The challenge with Gary is to put him into the most absurd, humiliating scenarios imaginable without losing his likeability. In my novel Hogzilla, Gary and his best friend Floyd don Santa suits, get roaring drunk, pull up to the Church of Necroeconomics and throw a truckload of dead iguanas at the main entrance, claiming they want to feed the poor. The Church of Necroeconomics may remind you of a certain church to which many movie stars, including Tom Cruise, subscribe. It, too, is based in Florida.
In my latest Florida Man novel, Catfish Calling, I bring in the Duke and Duchess of Windsor. Only I call them the Duke and Duchess of Ducats. What could be more absurd than British royalty hobnobbing with a redneck and traipsing through the swamp with a five thousand dollar custom made shotgun? Gary warns Prince Larry about the snapping turtles. Prince Larry drops his trousers to take a leak anyway, and the snapping turtle grabs on to the royal member like a boozy strapholder on the subway, or people chasing hundred dollar bills. They have video. A spirited discussion follows on whether releasing the video will help or hurt the Royal Couple. “It might make him more sympathetic,” Gary argues.
Needless to say, the video gets out. Catfish also features a naked man wearing a hippo helmet riding his bicycle on the highway. That’s what the headline said. My job was to put it together so that it made sense. The Florida Man graphic novels use some material from the novels, but for the most part, I have added bits and pieces as they come to me, often under the influence of moonshine.

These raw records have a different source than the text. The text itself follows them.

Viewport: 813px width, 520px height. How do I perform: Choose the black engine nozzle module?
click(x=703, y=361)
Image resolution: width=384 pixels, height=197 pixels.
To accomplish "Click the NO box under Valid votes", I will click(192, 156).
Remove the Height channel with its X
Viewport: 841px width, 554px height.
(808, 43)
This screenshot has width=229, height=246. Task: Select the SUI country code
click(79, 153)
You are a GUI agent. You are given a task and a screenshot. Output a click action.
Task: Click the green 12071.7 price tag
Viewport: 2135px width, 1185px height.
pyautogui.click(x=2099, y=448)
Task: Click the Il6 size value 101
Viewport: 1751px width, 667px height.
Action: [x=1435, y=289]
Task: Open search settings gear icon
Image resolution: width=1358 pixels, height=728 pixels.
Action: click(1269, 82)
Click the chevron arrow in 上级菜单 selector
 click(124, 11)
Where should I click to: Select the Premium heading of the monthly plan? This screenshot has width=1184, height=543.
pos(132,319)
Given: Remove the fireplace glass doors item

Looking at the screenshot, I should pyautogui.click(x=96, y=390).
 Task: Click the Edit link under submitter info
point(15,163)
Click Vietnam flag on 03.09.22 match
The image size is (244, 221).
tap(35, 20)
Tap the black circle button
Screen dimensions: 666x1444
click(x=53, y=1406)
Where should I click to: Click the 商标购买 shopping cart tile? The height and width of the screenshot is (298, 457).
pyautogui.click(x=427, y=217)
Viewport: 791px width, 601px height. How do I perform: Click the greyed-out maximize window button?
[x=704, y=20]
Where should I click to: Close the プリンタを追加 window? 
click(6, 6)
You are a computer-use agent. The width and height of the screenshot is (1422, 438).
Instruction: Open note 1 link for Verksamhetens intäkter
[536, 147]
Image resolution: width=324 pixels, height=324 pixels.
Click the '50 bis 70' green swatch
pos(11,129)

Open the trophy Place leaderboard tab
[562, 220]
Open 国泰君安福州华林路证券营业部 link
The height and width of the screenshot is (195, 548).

There is a hierarchy of humor. Puns are at the bottom. Absurdity is at the top. Blazing Saddles is hilarious because of its shock value and in your face racial cliches. It couldn’t be made today, and if any streaming service were to show it, they would have to cut it down to five minutes, or plaster it with TRIGGER WARNINGS. Rotten Tomatoes gave Soul Plane an eighteen per cent positive. Comedy is on life support because it often relies on shock. Look at Dave Chappelle. While other so-called comedians mouth humorless platitudes, or attack the only group you are allowed to attack, Dave keeps pitchin’. College students today would riot, scream, and picket at a Richard Pryor or George Carlin. Pryor said, “All humor is rooted in pain.” The humorless Wikipedia says there are three theories: relief theory, superiority theory, and incongruity theory. “The superiority theory of humor traces back to Plato and Aristotle, and Thomas Hobbes' Leviathan. The general idea is that a person laughs about misfortunes of others (so called schadenfreude), because these misfortunes assert the person's superiority on the background of shortcomings of others.” Superiority theory is no longer funny. It’s incongruity that we want.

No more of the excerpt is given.